Commonwealth, 26 Va. App. 299, 308, 494 S.E.2d 484, 488 (1998). “The purpose of Rule

5A:18 is to allow the trial court to correct in the trial court any error that is called to its

attention.” Lee v. Lee, 12 Va. App. 512, 514, 404 S.E.2d 736, 737 (1991) (en banc). There was

no miscarriage of justice in this case, and the ends of justice exception does not apply.

Therefore, we will not consider husband’s question presented.

Wife’s Questions Presented 1,4, 9, and 12 – Rule 5A:20(e)

In Question Presented 1, wife argues that the trial court erred in not accepting her

expert’s valuation of the business. In Question Presented 4, wife argues that the trial court failed

to award her over $80,000 from her former salary of $800 per week, which husband allegedly

took since the date of separation. In Question Presented 9, wife argues that the trial court failed

to recognize that wife’s personal efforts increased the value of the Woodford property. In

-3- Question Presented 12, wife contends that the trial court failed to award her $15,000 to $20,000

of the money in the house safe.

Rule 5A:20(e) mandates that appellant’s opening brief include “[t]he principles of law,

the argument, and the authorities relating to each question presented . . . .” Wife did not comply

with Rule 5A:20(e) because her opening brief did not contain any principles of law, or citation to

legal authorities, to fully develop her arguments for Questions Presented 1, 4, 9, and 12.

Wife has the burden of showing that reversible error was committed. See Lutes v.

Alexander, 14 Va. App. 1075, 1077, 421 S.E.2d 857, 859 (1992). Unsupported assertions of

error “do not merit appellate consideration.” Buchanan v. Buchanan, 14 Va. App. 53, 56, 415

S.E.2d 237, 239 (1992).

We find that wife’s failure to comply with Rule 5A:20(e) is significant, so we will not

consider Questions Presented 1, 4, 9, and 12. See Fadness v. Fadness, 52 Va.
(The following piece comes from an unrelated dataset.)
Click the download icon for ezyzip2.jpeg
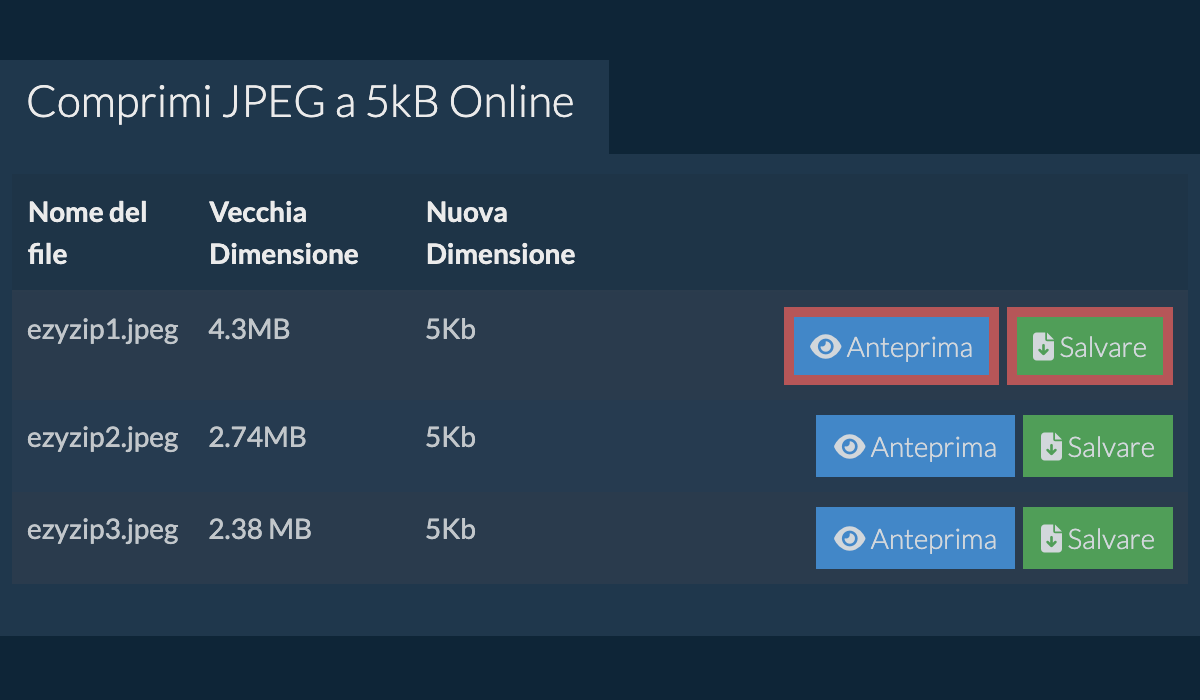1200x700 pixels. [x=1051, y=447]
App. 833, 851, 667

S.E.2d 857, 866 (2008) (“If the parties believed that the circuit court erred, it was their duty to

present that error to us with legal authority to support their contention.”); Parks v. Parks, 52

Va. App. 663, 664, 666 S.E.2d 547, 548 (2008).

Question Presented 2 – Business Appraisal

Wife argues that the trial court failed to recognize that husband’s expert did not look at the

bank statements, vehicles, or equipment in arriving at his value for the business and that wife was

not awarded forty percent of the accounts, vehicles, and equipment.